Canon 5Dmk4 image, of a hippo, Botswana's Okavango Delta. This image shot in raw, at iso 1250, f4.5, shutter speed 1/1250sec, and cropped to 19megapixels, before being downsized to 1500pixels for web. This image as well as the two lion images above, were taken with the EF 400 DO f4 IS ii.
Cheers
Grant


----------



## Click (Oct 16, 2016)

Great shots, Grant. I especially like the last picture.


----------



## Grant Atkinson (Oct 16, 2016)

Click said:


> Great shots, Grant. I especially like the last picture.



Thanks for looking Click 
Cheers
Grant


----------



## Jack Douglas (Oct 16, 2016)

Grant Atkinson said:


> Click said:
> 
> 
> > Great shots, Grant. I especially like the last picture.
> ...



Impressive indeed and to think there are folk blabbing about this camera being bad (probably would be in their hands). ;D

Jack


----------



## Grant Atkinson (Oct 16, 2016)

Thanks Jack
I hope you have had more chances to use your new 1DX2 in the field..
Cheers
Grant


----------



## KeithBreazeal (Oct 16, 2016)

Fall colors in the California Sierras.
I made a quick run right before the major storm hit.
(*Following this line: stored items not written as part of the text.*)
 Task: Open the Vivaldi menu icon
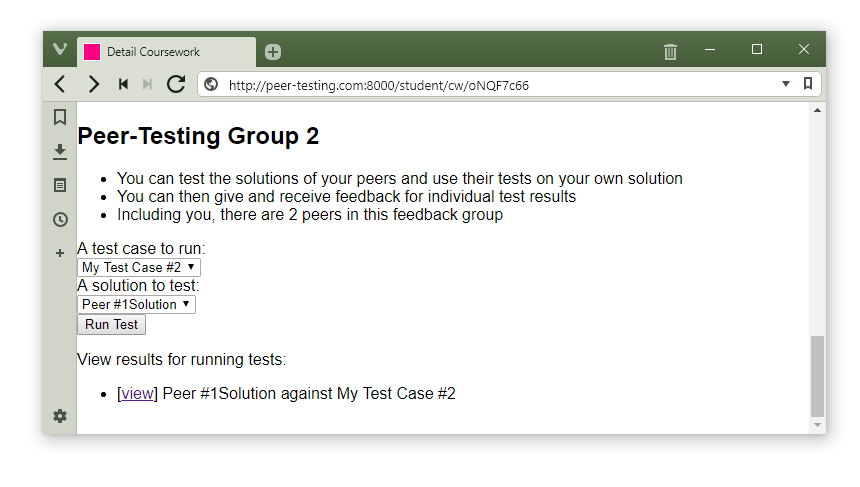pos(60,50)
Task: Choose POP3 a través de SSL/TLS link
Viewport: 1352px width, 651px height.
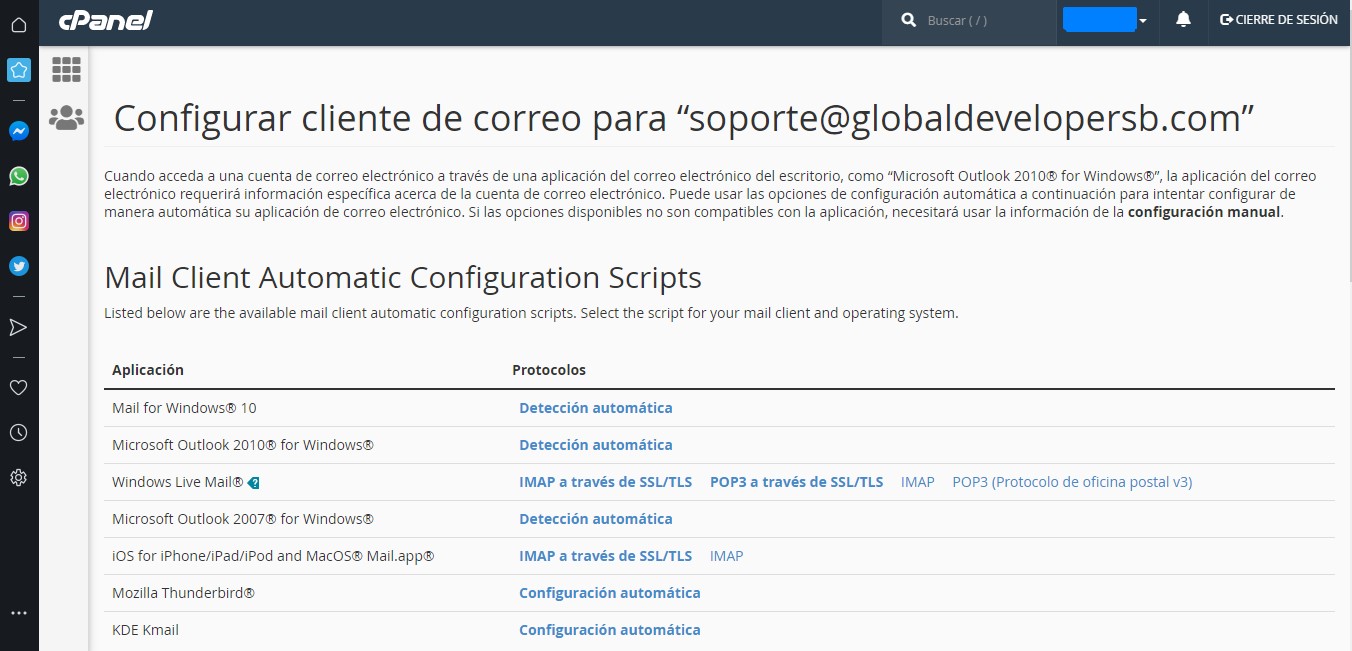Action: [x=796, y=482]
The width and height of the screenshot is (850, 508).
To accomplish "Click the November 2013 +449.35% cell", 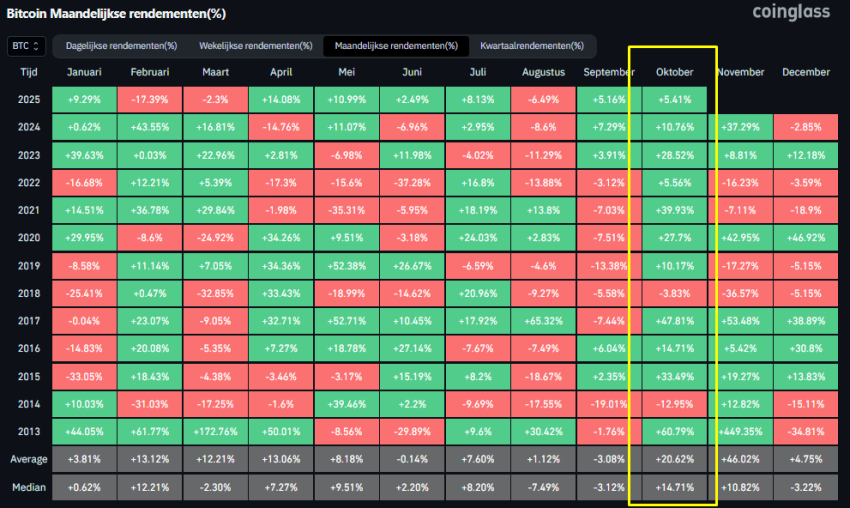I will [x=740, y=432].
Fall Colors Virginia Lakes Road 0668 © Keith Breazeal by Keith Breazeal, on Flickr



Fall Colors Hope Valley cabin 0615 © Keith Breazeal by Keith Breazeal, on Flickr



Fall Colors Hope Valley 0618 © Keith Breazeal by Keith Breazeal, on Flickr


----------



## Click (Oct 16, 2016)

Beautiful pictures, Keith. I really like the first one. 8)


----------



## KeithBreazeal (Oct 16, 2016)

Click said:


> Beautiful pictures, Keith. I really like the first one. 8)



Thanks Click 
That first shot was with the Sigma 16-28 f2.8 and the first time it was used on the 5D IV.
Lightroom recognized the lens and it cleaned up nicely.


----------



## Grant Atkinson (Oct 17, 2016)

A white-fronted bee-eater, from Botswana, captured with the 5Dmk4 and EF 400DO IS ii. I was happy to have the camera hold focus on the bird, even against the green background, as those kind of bird-in-flight against green backgrounds are some of the more difficult ones for me. Shutter speed 1/3200sec at f7.1, iso 1250. Cropped from 6720 pixels to 2493 pixels on the long side, then downsized to 1500 pixels for web. 5Dmk4 is proving to be a very good bird photography camera for me.
Cheers
Grant


----------



## KeithBreazeal (Oct 17, 2016)

Grant Atkinson said:


> A white-fronted bee-eater, from Botswana, captured with the 5Dmk4 and EF 400DO IS ii. I was happy to have the camera hold focus on the bird, even against the green background, as those kind of bird-in-flight against green backgrounds are some of the more difficult ones for me. Shutter speed 1/3200sec at f7.1, iso 1250. Cropped from 6720 pixels to 2493 pixels on the long side, then downsized to 1500 pixels for web. 5Dmk4 is proving to be a very good bird photography camera for me.
> Cheers
> Grant



Great capture! I think the RGB metering system really helps.


----------



## Click (Oct 17, 2016)

Great shot. I really like this picture. Well done, Grant.

Cheers


----------



## Grant Atkinson (Oct 17, 2016)

KeithBreazeal said:


> Grant Atkinson said:
> 
> 
> > A white-fronted bee-eater, from Botswana, captured with the 5Dmk4 and EF 400DO IS ii. I was happy to have the camera hold focus on the bird, even against the green background, as those kind of bird-in-flight against green backgrounds are some of the more difficult ones for me. Shutter speed 1/3200sec at f7.1, iso 1250. Cropped from 6720 pixels to 2493 pixels on the long side, then downsized to 1500 pixels for web. 5Dmk4 is proving to be a very good bird photography camera for me.
> ...


----------



## Eldar (Oct 17, 2016)

Some good images here. I particularily like the bee-eater. Not an easy shot!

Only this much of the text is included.